→ EXERCISE
Beginning with the line where "Instruction: Add Beef" occurs, set down each line of the records through the final one, exactly and without additions.

→ DATA RECORDS
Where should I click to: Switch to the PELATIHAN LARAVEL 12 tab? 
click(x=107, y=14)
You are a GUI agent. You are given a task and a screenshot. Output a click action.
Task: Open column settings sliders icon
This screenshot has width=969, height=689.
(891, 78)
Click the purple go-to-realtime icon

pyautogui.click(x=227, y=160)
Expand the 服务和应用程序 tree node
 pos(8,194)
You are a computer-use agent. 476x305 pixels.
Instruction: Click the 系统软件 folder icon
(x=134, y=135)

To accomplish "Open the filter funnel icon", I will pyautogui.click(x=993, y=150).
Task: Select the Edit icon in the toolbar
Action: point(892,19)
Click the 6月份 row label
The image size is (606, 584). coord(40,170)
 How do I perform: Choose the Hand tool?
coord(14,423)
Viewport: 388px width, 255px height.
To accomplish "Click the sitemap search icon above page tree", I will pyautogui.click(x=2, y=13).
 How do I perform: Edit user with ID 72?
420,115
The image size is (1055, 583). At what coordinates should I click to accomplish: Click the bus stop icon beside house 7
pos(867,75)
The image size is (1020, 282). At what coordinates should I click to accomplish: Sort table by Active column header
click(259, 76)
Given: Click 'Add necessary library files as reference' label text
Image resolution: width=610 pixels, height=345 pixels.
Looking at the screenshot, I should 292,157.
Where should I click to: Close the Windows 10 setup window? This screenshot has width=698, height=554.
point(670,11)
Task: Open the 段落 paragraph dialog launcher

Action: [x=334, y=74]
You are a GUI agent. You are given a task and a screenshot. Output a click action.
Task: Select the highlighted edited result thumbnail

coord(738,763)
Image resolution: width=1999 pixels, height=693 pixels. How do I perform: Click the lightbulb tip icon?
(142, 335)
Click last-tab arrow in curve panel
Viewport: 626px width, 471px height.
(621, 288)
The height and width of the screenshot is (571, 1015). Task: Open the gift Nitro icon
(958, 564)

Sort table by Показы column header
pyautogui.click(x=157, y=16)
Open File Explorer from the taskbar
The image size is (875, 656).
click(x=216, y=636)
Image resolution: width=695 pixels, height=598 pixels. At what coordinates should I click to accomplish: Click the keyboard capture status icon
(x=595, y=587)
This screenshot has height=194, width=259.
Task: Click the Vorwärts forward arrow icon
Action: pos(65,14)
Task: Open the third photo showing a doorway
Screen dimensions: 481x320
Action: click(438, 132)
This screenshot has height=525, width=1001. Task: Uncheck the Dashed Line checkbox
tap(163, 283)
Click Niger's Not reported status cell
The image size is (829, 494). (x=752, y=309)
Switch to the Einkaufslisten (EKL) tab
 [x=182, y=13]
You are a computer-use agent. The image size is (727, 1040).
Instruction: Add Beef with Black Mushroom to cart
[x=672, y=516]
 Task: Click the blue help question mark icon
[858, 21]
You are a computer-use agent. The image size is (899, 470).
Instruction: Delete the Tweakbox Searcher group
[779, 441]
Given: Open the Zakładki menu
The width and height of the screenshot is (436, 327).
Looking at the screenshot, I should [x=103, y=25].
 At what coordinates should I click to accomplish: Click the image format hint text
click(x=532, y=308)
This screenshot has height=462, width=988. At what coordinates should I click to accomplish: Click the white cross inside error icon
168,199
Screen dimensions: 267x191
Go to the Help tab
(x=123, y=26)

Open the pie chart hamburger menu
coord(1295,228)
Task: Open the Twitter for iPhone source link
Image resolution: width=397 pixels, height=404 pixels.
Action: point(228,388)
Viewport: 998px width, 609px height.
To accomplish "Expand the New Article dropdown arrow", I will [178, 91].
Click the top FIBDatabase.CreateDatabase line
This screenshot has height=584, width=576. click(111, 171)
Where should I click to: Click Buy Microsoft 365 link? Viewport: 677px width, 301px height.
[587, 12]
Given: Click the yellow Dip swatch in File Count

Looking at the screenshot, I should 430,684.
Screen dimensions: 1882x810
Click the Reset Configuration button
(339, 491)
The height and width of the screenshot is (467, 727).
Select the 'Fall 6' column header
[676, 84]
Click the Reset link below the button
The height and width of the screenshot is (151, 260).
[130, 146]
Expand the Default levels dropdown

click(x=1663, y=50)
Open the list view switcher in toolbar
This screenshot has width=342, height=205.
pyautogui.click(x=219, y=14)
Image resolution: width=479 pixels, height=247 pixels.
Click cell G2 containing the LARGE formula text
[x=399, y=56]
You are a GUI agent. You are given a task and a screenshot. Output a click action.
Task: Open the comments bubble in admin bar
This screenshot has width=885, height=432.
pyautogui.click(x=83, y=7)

→ ANSWER TO THIS TASK
Instruction: Add Beef with Black Mushroom to cart
[x=672, y=516]
 Task: Click the blue help question mark icon
[858, 21]
You are a computer-use agent. The image size is (899, 470).
Instruction: Delete the Tweakbox Searcher group
[779, 441]
Given: Open the Zakładki menu
The width and height of the screenshot is (436, 327).
Looking at the screenshot, I should [x=103, y=25].
 At what coordinates should I click to accomplish: Click the image format hint text
click(x=532, y=308)
This screenshot has height=462, width=988. At what coordinates should I click to accomplish: Click the white cross inside error icon
168,199
Screen dimensions: 267x191
Go to the Help tab
(x=123, y=26)

Open the pie chart hamburger menu
coord(1295,228)
Task: Open the Twitter for iPhone source link
Image resolution: width=397 pixels, height=404 pixels.
Action: point(228,388)
Viewport: 998px width, 609px height.
To accomplish "Expand the New Article dropdown arrow", I will [178, 91].
Click the top FIBDatabase.CreateDatabase line
This screenshot has height=584, width=576. click(111, 171)
Where should I click to: Click Buy Microsoft 365 link? Viewport: 677px width, 301px height.
[587, 12]
Given: Click the yellow Dip swatch in File Count

Looking at the screenshot, I should 430,684.
Screen dimensions: 1882x810
Click the Reset Configuration button
(339, 491)
The height and width of the screenshot is (467, 727).
Select the 'Fall 6' column header
[676, 84]
Click the Reset link below the button
The height and width of the screenshot is (151, 260).
[130, 146]
Expand the Default levels dropdown

click(x=1663, y=50)
Open the list view switcher in toolbar
This screenshot has width=342, height=205.
pyautogui.click(x=219, y=14)
Image resolution: width=479 pixels, height=247 pixels.
Click cell G2 containing the LARGE formula text
[x=399, y=56]
You are a GUI agent. You are given a task and a screenshot. Output a click action.
Task: Open the comments bubble in admin bar
This screenshot has width=885, height=432.
pyautogui.click(x=83, y=7)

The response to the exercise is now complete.